Il Huamashraju è stata la mia prima vetta andina (5434 metri), nonché il punto più alto che avessi mai raggiunto, e il momento in cui ho realizzato che per un mese sarei stato lumaca e non passero. Senza muli e portatori solo raggiungere il campo a 4700 è stata una mezza impresa. La discesa lungo l'affilata cresta ovest e i più dolci pendii della via normale ho poi scoperto poter essere una prima discesa con gli sci, cosa della quale non mi sono particolarmente preoccupato. Di ritorno dalla montagna ho incontrato i miei amici Caroline e Rob e con loro stabilito di aspettare qualche giorno per poi partire alla volta di Pisco (5760 m) e Yanapaccha (5460 m).

La situazione non era così rosea: l'ultima settimana aveva nevicato parecchio e la stagione delle piogge stava inesorabilmente continuando, oltre al solito vento. Tutto questo ha portato una certa instabilità nei pendii, sopratutto quelli più ripidi e aperti, ovvero quelli che più desideravamo disegnare con le nostre curve. Per me si trattava solo di aspettare una settimana o poco più per avere pendii perfettamente ricoperti di neve e più sicuri, per Caroline e Rob aspettare un altr'anno.

I sei giorni passati in loro compagnia dal punto di vista alpinistico non sono stai dei migliori, i primi tre sono stato male io, i secondi Caroline, probabilmente a causa di qualcosa che abbiamo mangiato o bevuto. Questo purtroppo non ci ha permesso di sciare insieme. Sulla cima del Pisco infatti sono stato io a tirarmi indietro mentre sullo Yanapaccha è successo l'inverso. Sullo Yanapaccha ho dovuto a causa del tempo pessimo aspettare circa 40 minuti dentro la crepaccia terminale a cento metri dalla cima, dopo averla raggiunta, perché la visibilità era nulla e non permetteva una sciata sicura tra i seracchi e crepacci della parete ovest, scesa la prima volta agli inizi degli anni '80 da Jean Marc Boivin.

Completata al meglio la fase di acclimatamento e salutati i miei due compagni americani ho subito diretto le mie mire sulla montagna per la quale avevo attraversata mezzo mondo: l'Artesonraju. L'Artesonraju è conosciuto nel mondo per essere la montagna simbolo della Paramount Pictures. Nel mondo dello sci lo è per essere una delle montagne più belle sul pianeta dalle quali si può sciare dalla cima con continuità, forse seconda solo al Laila Peak. É una delle prima montagne fuori dalle Alpi che ha visto l'interesse di uno sciatore "estremo" (come si usava dire in quegli anni), Vallencant nel '78. Da allora è una delle linee più desiderate e meno ripetute al mondo.

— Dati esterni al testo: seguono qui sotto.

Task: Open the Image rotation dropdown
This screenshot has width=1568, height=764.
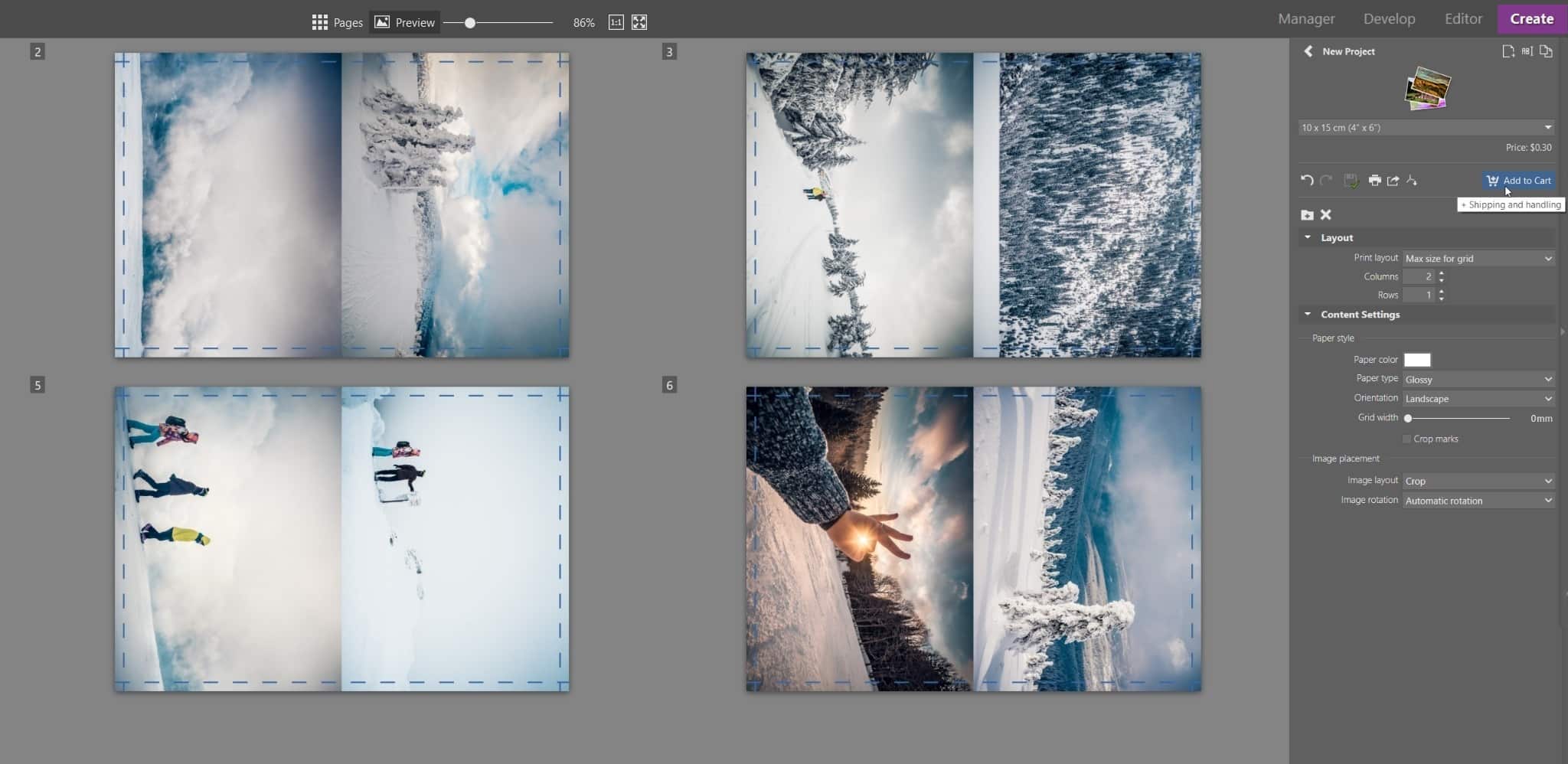Action: tap(1478, 500)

Prima di partire e durante il viaggio ho parlato con diverse persone che hanno provato a sciare la parete sud est di questa bellissima piramide di ghiaccio e neve alta poco più di seimila metri. La maggior parte di loro aveva fallito nel tentativo e negli ultimi dieci anni decine tra i migliori sciatori al mondo hanno avuto la stessa sorte, chi per le condizioni atmosferiche chi per quelle della neve, chi non ha più fatto ritorno a valle.

Io volevo provarci il prima possibile per avere eventualmente tempo per una secondo tentativo. Per fortuna non c'è ne stato bisogno, non so se avrei avuto la voglia per ripercorre la lunga quebrada Paron e risalire la morena fino a 4800 metri dove si trovano le migliori piazzole per il campo. Il giorno della cima mi ci sono volute circa otto ore e mezza per raggiungere la cima, mentre per la discesa meno di trenta minuti.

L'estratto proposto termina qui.